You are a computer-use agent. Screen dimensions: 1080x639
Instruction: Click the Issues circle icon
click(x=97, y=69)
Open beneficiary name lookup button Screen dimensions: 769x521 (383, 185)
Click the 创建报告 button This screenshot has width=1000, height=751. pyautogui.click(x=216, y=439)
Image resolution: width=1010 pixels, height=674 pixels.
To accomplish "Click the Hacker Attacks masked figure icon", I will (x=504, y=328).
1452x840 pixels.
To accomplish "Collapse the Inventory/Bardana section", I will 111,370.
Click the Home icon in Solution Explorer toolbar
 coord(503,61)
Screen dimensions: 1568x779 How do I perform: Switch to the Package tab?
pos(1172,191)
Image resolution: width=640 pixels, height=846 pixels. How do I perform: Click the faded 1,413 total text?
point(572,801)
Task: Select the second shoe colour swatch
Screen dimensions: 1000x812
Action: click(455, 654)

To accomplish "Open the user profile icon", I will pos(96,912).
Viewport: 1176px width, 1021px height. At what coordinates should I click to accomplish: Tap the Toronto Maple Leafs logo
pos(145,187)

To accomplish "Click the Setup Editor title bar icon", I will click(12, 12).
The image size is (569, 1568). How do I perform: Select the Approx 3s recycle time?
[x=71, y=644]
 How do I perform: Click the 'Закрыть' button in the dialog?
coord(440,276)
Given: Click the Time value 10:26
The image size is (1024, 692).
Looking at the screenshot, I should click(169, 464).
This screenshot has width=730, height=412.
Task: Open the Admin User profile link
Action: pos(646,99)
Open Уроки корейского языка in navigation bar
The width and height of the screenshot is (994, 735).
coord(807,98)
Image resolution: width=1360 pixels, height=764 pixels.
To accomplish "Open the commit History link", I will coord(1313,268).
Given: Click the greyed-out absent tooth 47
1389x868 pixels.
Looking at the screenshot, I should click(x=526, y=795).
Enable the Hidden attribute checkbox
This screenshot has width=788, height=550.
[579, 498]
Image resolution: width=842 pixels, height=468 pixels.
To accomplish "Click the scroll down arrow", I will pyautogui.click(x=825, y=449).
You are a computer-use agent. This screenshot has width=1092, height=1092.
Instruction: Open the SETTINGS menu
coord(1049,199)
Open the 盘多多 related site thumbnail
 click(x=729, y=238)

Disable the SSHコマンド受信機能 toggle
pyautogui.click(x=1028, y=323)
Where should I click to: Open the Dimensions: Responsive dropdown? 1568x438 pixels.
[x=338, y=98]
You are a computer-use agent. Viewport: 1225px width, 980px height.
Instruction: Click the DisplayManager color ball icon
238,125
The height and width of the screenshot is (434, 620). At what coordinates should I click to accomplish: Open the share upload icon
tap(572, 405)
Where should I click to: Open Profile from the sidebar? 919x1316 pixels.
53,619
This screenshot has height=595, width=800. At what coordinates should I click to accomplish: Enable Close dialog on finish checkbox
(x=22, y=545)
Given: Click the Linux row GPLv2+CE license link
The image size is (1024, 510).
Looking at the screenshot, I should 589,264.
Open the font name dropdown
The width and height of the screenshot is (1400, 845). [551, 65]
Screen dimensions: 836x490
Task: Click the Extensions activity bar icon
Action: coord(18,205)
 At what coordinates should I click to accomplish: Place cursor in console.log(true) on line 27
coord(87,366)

Goal of the exercise: Track down every line in the entries that includes the string "computer", and copy it.

Expected answer:
You are a computer-use agent. Screen dimensions: 1080x639
You are a computer-use agent. This screenshot has width=1092, height=1092.
You are a computer-use agent. Viewport: 1225px width, 980px height.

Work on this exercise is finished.